Planchonella House: retro in the rainforest

July 8, 2015

Winner of the 2015 Robin Dods Award at this year’s Queensland Architecture Awards is the Planchonella House by Jesse Bennett Architect.

Winner of the 2015 Robin Dods Award at this year’s Queensland Architecture Awards is the Planchonella House by Jesse Bennett Architect. The tree house hideaway is located in Cairns, perched atop a rainforest ridge. The beauty of this design lies in the use of raw materials and exposed elements, which helps to seamlessly integrate the house with its rainforest surrounds.


The design is open, playful and relaxed, combining mid-century and industrial elements with an overall retro flair. This combination of pieces juxtaposed against the beauty of its surrounding rainforest environment that makes Planchonella unique.


The innovative use of concrete in the form of this house is visually striking. Two overlapping curved concrete slabs – one as a base, another as a roof complete with a rooftop garden, are designed to help keep the temperature moderated in the tropical climate.


Both of the slabs create an organic and dynamic space, reminiscent of the topography of the site, and of the surrounding rainforest. Other materials used are a mixture of glass and masonry walls, featuring timber windows, trims and doorframes.
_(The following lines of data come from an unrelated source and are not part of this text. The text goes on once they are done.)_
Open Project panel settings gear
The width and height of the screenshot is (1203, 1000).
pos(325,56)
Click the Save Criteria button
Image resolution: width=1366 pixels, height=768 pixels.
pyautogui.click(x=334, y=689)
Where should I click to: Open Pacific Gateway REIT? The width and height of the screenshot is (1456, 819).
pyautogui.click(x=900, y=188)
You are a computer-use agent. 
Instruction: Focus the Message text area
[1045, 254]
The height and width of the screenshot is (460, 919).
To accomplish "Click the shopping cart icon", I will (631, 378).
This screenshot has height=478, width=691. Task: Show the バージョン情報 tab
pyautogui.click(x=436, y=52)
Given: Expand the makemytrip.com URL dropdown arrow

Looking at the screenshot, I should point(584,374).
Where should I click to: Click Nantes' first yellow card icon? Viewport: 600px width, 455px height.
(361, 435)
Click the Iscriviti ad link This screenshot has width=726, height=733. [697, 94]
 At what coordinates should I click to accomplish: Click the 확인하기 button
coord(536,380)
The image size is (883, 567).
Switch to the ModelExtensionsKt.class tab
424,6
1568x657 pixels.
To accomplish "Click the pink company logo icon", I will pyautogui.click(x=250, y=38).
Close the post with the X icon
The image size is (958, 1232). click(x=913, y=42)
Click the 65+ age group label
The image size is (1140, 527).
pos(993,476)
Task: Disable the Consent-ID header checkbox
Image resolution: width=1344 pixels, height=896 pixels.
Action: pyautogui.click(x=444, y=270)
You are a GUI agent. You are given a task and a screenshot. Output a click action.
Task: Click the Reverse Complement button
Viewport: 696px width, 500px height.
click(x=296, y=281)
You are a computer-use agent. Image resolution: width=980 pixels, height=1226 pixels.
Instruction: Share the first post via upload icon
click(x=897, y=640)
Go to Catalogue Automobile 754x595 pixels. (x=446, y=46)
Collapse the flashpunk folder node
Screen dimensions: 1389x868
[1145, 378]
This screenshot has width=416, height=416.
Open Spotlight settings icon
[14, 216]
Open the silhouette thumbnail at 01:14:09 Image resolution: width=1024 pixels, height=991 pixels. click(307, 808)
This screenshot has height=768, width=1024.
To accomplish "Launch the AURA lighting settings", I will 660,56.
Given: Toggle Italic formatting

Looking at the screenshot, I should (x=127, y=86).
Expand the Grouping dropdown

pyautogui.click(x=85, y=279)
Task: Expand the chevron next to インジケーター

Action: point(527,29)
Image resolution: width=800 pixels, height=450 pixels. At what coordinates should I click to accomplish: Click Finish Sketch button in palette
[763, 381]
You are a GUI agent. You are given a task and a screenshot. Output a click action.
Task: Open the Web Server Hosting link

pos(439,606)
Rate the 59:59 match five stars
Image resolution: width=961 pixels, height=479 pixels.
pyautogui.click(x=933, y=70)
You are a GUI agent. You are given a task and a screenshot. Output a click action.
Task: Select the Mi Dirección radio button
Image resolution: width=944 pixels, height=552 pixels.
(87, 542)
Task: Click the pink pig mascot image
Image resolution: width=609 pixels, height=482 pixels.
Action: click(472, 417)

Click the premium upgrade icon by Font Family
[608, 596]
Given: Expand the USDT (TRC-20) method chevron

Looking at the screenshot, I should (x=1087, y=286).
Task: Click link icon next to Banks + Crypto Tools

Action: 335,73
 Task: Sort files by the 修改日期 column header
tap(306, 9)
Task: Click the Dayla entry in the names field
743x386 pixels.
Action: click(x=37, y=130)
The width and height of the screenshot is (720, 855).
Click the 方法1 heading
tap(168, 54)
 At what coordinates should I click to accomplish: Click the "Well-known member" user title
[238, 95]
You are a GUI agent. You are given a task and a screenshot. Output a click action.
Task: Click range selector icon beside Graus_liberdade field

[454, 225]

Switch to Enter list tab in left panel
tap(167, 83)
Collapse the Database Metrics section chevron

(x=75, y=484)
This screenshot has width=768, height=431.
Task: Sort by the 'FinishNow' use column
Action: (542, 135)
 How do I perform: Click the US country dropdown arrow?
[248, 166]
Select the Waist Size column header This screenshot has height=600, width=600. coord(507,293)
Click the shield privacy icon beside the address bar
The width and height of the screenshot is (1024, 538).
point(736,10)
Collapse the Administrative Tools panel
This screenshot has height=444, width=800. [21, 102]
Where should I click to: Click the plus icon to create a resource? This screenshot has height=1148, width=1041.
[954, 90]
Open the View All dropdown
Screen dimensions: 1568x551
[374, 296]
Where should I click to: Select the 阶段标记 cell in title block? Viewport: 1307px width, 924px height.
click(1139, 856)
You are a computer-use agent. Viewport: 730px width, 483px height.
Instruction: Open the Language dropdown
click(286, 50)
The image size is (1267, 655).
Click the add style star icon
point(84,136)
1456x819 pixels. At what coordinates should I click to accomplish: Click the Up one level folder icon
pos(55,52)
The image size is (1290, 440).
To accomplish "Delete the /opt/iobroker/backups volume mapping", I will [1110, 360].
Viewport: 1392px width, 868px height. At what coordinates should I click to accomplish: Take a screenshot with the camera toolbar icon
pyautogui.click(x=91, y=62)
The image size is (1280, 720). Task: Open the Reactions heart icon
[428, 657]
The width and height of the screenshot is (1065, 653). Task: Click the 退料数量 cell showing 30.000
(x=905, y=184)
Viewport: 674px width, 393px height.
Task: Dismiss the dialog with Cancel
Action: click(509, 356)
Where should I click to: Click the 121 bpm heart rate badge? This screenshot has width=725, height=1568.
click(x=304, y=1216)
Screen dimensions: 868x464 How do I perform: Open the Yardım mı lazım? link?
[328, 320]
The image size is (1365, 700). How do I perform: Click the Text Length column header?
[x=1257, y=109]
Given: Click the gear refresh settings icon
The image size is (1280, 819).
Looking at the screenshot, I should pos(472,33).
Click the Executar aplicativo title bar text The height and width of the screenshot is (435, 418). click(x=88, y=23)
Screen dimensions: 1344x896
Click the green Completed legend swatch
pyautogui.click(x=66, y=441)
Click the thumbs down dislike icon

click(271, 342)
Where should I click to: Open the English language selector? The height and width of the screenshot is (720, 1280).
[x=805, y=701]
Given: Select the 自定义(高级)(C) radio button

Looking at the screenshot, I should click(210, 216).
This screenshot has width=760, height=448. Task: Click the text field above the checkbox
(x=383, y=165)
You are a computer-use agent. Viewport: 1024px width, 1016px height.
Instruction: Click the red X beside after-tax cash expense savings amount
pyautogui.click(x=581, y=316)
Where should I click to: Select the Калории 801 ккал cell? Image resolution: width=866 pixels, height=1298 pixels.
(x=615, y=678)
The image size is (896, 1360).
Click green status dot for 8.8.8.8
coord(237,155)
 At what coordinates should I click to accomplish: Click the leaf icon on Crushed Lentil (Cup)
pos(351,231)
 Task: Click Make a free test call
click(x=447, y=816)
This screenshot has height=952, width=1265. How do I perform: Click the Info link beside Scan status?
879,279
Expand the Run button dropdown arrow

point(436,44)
The use of pastel colours, such as the pink fridge or curved seating, and the leafy oversized vintage print creatively used as a bedhead create a distinctly retro aesthetic throughout the space, echoing its rainforest surrounds.


The mid-century feel is extended by the use of wood panelled feature walls and furniture in the home. There is an abundance of texture-rich, elegant timber curves and surfaces throughout the house, from tables and bookshelves to large bespoke door handles. Much of the furniture has been custom made in order to fit in with the aesthetic and shape of the structure itself. This is paired with sleek, black steel balustrades and custom-made accents.

  • Mal July 8th, 2015 3:19 pm

    Great house, but ‘innovative use of concrete’? No, not really.
    I’d call it a refreshingly straightforward slab and column structure with roots in the oldest of old-school modernism. Maybe this is an innovative use of old-school modernism. . .
    Please watch out for empty jargon, innovation is pretty near to the core of architecture.